Biga'da da tanıklık ettiğimiz  üzere; salgını yok sayarak halen işçiler işsiz kalmamak adına  fabrikalara gitmeye devam etmekte, esnaflarımız borçlarını ödeyebilmek ve ailesinin ihtiyaçlarını giderebilmek için dükkanının kepengini açmak zorunda kalmakta  ve  temizlik  işçileri  de sabah ezanında şehri temizlemek için yollara düşmektedirler. 
Bu yaşananlar gözler önünde iken  Siyasi İktidar hala ekranlarda 'Aklımız ile dalga geçmek adına'  kısa çalışma ödeneği  ve aylık 1177 TL gibi asgari ücretin yarısı ile yaşama imkanını halka Lütuf gibi sunmaya devam etmektedir.

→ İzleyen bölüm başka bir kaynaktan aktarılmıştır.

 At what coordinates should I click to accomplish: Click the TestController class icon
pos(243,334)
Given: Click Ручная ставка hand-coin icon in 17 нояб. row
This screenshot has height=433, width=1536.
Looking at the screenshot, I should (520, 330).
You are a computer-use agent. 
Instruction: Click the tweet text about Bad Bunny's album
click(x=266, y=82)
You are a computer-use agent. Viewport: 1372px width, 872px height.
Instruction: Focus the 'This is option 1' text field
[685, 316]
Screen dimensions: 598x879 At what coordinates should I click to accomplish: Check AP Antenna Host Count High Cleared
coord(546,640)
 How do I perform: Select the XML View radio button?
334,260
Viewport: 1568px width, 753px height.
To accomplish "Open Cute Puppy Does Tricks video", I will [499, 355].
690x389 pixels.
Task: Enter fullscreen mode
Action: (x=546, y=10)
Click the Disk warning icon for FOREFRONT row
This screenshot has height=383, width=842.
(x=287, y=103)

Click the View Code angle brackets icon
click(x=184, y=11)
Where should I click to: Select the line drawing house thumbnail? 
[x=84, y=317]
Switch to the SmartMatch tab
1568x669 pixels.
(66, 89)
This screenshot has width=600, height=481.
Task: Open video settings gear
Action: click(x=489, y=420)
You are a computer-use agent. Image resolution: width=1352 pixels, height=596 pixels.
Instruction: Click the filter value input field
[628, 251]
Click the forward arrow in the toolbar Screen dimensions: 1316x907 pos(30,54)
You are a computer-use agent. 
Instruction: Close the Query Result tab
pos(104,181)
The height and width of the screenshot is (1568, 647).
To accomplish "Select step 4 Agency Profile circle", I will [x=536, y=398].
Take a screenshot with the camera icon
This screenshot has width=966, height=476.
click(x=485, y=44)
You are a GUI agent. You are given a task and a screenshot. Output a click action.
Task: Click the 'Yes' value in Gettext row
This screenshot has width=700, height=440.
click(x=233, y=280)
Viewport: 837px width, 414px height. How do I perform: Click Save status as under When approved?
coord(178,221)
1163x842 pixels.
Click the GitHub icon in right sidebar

Bir  diğer yandan  salgın sürecinde olağanüstü emek sarf eden sağlık çalışanlarının  korunmasına yönelik Sağlıkta Şiddet yasasının fiili faydasını halen görebilmiş değiliz . Daha dün, hastane  yoğun bakımını oksijen tüpü ile basarak Sağlık emekçilerine  saldıran  sözüm ona hasta yakını elini kolunu sallaya sallaya  sokakta gezmeye devam etmektedir. 

Ayrıca bir diğer husus olan  İktidarın her seçim sürecinde kamu çalışanlarına  vaat olarak sunduğu ek gösterge konusunda da hiçbir aşama kaydedilmemiş ,oylarını alarak taleplerini yıllardır yok saymaya devam etmektedir.  

Bizler ,1977 yılında bütün tehditleri yok sayarak Taksim meydanını sabahın erken saatlerinde itibaren doldurmaya başlayan, bayramlarına  sahip çıkıp, coşkularıyla ,özgür ruhlarıyla alanı dolduran  ışçiler, emekçiler, öğrenciler, kadınlar, çocuklarıyız  ve bizler o neslin temsilcileriyiz

Bizler  uzun yıllar yasaklı kalan 1 Mayıslarda tutuklanan ve göz altına alınan aydınlar, sendika yöneticileri, işçiler, işsizler ve yoksullarız..

Bizler muhalif haber yapmaları sebebiyle tutuklanan ,işsiz bırakılan ,yoksulluğa itilen ,baskı altında bırakılan Basın Emekçileri yiz.


Ve Bizler 30 Mart 2019 yerel seçimlerinden  sonra  Biga Belediyesinde  yasal haklarına sahip çıktığı ve ekmeğine sahip çıkmasına rağmen  işsiz bırakılan  ,ailesiyle  yoksulluğa mahkum edilen  onlarca işçiler ve emekçileriz.